Archivio Settembre 13, 2008

COSE

A me capita soprattutto, scusate, con i prodotti per il trucco. Cerco tra gli scaffali dei blush, trovo con fatica un colore che va bene –ho un incarnato difficile-, dico alla commessa: “Mi dà quello?”. Lei si china a frugare nel cassettone. Niente. “Mi spiace. Il 543 l’abbiamo finito”. La roba che vorrei comprare io –e la vostra?- manca sempre. Succede anche per acquisti più impegnativi. Stavolta, negozio successivo, è una lavatrice: “Al momento quel modello non l’abbiamo”. “E allora” dico “perché lo esponete?”. “Perché esiste”. “E quando arriva?”. “Provi  lunedì”.
Esco dal negozio un po’ arrabbiata. Mi accoglie la vampata rovente della strada. Ho perso una mattina. Il mio cuore –o la mia testa, o tutti e due- parte alla ricerca del buono che c’è.
Ho imparato da una signorina di nome Etty Hillesum: cercare sempre il buono che c’è, in tutte le circostanze. Mi spiace scomodare quella santa ragazza per una sciocchezza del genere, ma il suo insegnamento è talmente pervasivo e convincente che in me è diventato un riflesso automatico.
Mi capita qualcosa di tremendo, o semplicemente fastidioso, e io penso: “Anche qui, da qualche parte, del buono ci sarà”.

Voci per individuare testi ed elementi
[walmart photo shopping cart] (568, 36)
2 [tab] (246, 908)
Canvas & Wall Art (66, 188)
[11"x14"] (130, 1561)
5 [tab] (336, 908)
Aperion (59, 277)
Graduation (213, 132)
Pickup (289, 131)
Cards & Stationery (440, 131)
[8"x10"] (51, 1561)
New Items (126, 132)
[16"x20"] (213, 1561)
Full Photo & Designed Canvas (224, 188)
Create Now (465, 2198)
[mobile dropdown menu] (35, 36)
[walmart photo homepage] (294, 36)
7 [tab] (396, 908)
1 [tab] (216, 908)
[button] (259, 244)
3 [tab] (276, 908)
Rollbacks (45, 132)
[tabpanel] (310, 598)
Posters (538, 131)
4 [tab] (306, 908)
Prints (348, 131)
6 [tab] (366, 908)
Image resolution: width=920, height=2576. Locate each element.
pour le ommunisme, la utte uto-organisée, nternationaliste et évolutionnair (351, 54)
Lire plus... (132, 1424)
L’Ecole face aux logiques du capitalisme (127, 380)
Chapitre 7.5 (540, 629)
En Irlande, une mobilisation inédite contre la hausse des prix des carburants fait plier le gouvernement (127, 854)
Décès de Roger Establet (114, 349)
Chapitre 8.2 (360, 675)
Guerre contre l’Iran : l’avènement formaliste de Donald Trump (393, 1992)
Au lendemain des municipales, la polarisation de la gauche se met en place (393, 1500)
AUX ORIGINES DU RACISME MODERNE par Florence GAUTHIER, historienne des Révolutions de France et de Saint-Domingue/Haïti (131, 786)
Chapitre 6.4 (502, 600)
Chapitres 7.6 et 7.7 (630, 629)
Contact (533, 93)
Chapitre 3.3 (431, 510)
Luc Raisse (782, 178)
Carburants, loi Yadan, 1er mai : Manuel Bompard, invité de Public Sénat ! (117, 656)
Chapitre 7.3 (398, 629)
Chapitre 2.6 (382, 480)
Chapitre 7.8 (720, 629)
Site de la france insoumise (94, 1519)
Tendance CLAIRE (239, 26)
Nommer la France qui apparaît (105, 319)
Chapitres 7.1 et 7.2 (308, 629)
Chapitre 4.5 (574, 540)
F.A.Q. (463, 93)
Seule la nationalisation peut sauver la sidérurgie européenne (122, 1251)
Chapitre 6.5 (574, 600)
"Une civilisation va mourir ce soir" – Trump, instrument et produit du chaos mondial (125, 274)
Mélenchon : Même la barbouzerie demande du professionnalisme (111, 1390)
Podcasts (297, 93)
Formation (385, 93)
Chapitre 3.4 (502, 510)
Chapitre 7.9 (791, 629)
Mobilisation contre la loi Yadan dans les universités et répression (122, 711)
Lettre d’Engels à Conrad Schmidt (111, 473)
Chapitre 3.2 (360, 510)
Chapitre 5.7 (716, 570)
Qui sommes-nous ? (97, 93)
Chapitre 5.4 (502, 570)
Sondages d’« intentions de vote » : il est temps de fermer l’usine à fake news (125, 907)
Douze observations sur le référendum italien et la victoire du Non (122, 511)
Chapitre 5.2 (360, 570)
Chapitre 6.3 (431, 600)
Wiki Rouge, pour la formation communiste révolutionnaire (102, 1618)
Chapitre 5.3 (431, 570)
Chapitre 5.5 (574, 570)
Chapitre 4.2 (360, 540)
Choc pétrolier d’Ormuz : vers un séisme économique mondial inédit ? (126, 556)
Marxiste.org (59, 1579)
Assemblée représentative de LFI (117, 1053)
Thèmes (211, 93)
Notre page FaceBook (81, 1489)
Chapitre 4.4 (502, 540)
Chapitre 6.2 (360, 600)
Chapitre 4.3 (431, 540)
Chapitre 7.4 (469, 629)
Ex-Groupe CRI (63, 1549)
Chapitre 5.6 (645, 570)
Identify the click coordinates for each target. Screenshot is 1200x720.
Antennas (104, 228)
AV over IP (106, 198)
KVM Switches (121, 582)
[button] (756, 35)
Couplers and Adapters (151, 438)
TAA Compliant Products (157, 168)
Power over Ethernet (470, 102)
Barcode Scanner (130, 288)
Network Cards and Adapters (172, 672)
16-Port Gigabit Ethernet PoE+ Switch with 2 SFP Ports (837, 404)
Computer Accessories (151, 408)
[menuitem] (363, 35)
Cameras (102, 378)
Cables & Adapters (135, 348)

• _CONSEGNE_:
(A) Estrai dal brano fornito il passo che comincia con le parole "Esco dal negozio" e si chiude dopo le parole "buono che c’è.", riportandolo senza alcuna modifica.
(B) Rispondi alle seguenti domande sul brano fornito.
(i) Quale numero ha il blush che il primo negozio ha finito?
(ii) Nel negozio successivo, che cosa viene risposto alla domanda sul perché la lavatrice sia esposta?
(iii) Come si chiama la signorina da cui è stato imparato a cercare sempre il buono che c'è?

• _RISPOSTE_:
(A)
Esco dal negozio un po’ arrabbiata. Mi accoglie la vampata rovente della strada. Ho perso una mattina. Il mio cuore –o la mia testa, o tutti e due- parte alla ricerca del buono che c’è.

(B)
(i) Il 543.
(ii) "Perché esiste".
(iii) Etty Hillesum.